In the diabetic patients of the present study, higher antioxidant capacity of plasma, expressed by the time of free radical inactivation by the antioxidant system in plasma, was observed in those with metabolically compensated diabetes. Moreover, a higher concentration of low-molecular-weight antioxidants was observed in the patients with metabolically compensated diabetes than in the group with improper metabolic control. However, comparing the total antioxidant capacity of plasma and the concentration of low molecular-weight-antioxidants in each group of patients with diabetes to the reference group, statistically significantly lower values of these parameters were found in the patient groups. Considering both our own and other authors’ results, an hypothesis stating that the intensity of oxidative stress depends, among other things, on the duration of the disease as well as on the metabolic compensation may be formulated [7, 8, 10, 14]. This is also confirmed by previous research in which a statistically significantly lowered activity of the key antioxidative enzymes in red blood cells of patients with type 2 diabetes was observed; the lowest activity of these enzymes was observed in patients with diabetic nephropathy.

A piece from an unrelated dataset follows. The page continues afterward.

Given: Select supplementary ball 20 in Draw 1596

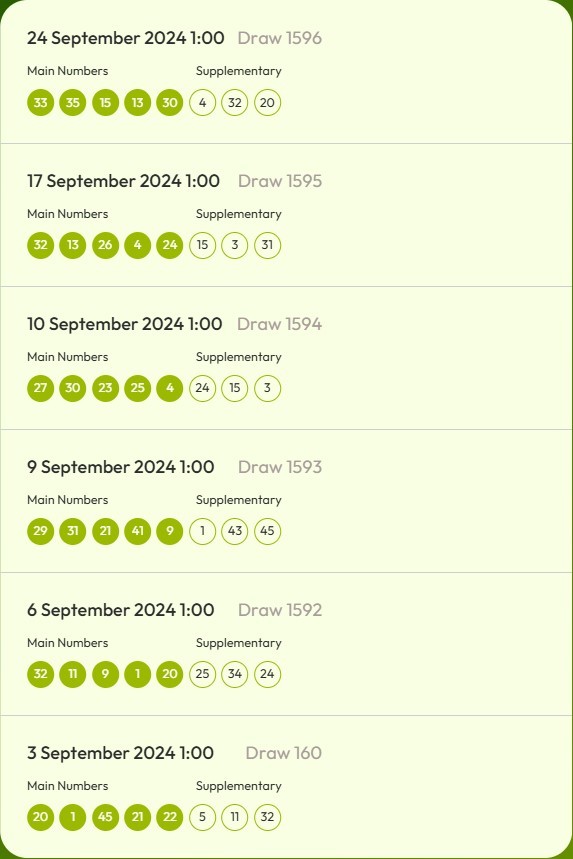Looking at the screenshot, I should pyautogui.click(x=267, y=102).
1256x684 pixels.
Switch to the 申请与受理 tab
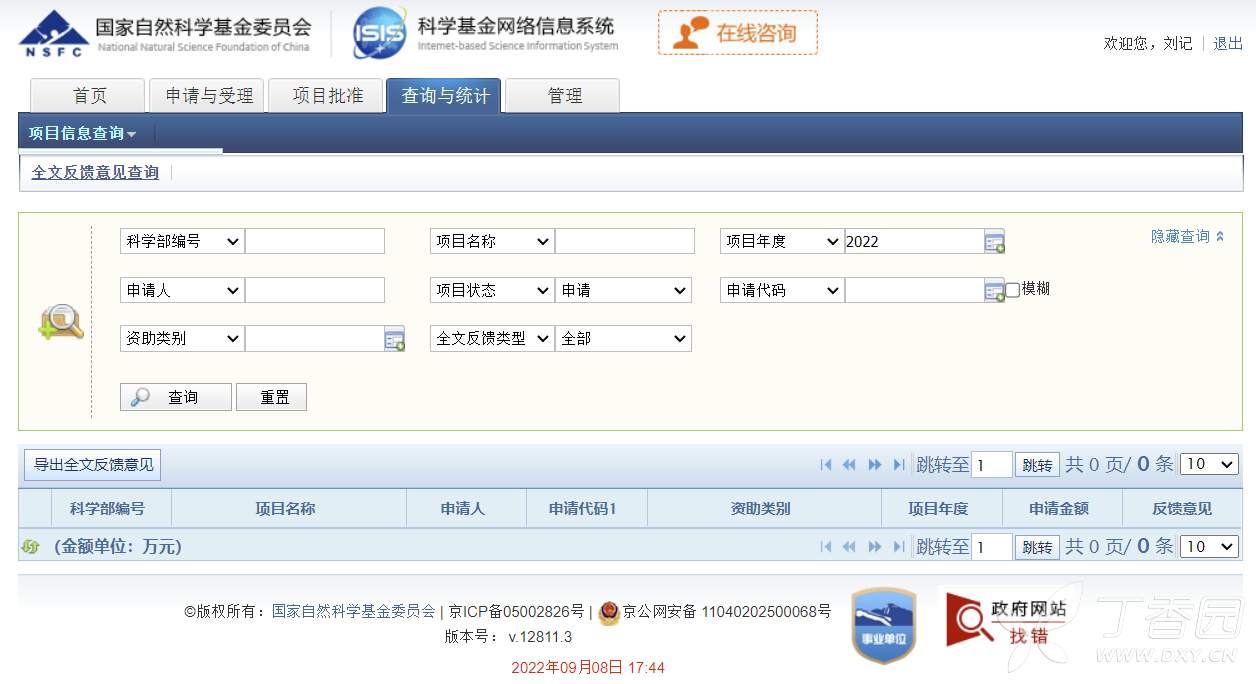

The results of the examined parameters of the antioxidative system in diabetes show that patients with metabolically uncontrolled diabetes have reduced antioxidative enzyme activity, plasma antioxidant concentration, and total plasma antioxidant capacity. As mentioned above, diabetes is accompanied by systemic oxidative stress. Glucose, with an aldehyde group in its molecule, reacts with the encountered amino groups. As the result of this reaction the proteins undergo a non-enzymatic glycosylation, which leads to the formation of the advanced glycation endproducts. Furthermore, what has also mentioned above, the hyperactivity of the generation of ROS evoked by elevated glucose concentration is also an effect of the hyperactivity of some independent metabolic pathways such as monosaccharide autooxidation, the extent of non-enzymatic glycosylation, PKC activation and phospholipase A2, and hyperactivity of the intracellular polyol pathway [24, 28].

The observed disorders in the antioxidant protective system of erythrocytes of patients with type 2 diabetes may indicate a higher susceptibility of “diabetic” erythrocytes to oxidative stress. These disorders are greater with metabolically unbalanced diabetes, which found confirmation in our studies. The elevated concentration of glycolated hemoglobin in diabetes, especially when the ailment is improperly controlled, may not only evoke an increase in oxidative stress, but it may also effect oxidative erythrocyte damage and the rheological changes that go with it, which may then lead to the development of vascular complications in diabetes.

An increased concentration of total cholesterol and triglycerides may have an influence on lowering the activity of the antioxidative system in patients with metabolically unbalanced type 2 diabetes; however, the differences in the values of these parameters in the two groups of diabetic patients were not statistically significant. The mechanism and relationships in the oxidativeantioxidative system of this group of examined patients would perhaps have been more comprehensible if the lipid peroxidation products or the ATP concentration in erythrocytes had been determined, because one of the after-effects of intensified exposure of cells to oxidative stress is lowered ATP level; however, this requires further and broader studies [31].

In conclusion, the obtained results confirm the thesis of glucose toxicity and intensification of oxidative stress in diabetes. Long-term hyperglycemia leads, through the activation of various metabolic pathways, to an intensification of free radical processes and a weakening of antioxidative mechanisms.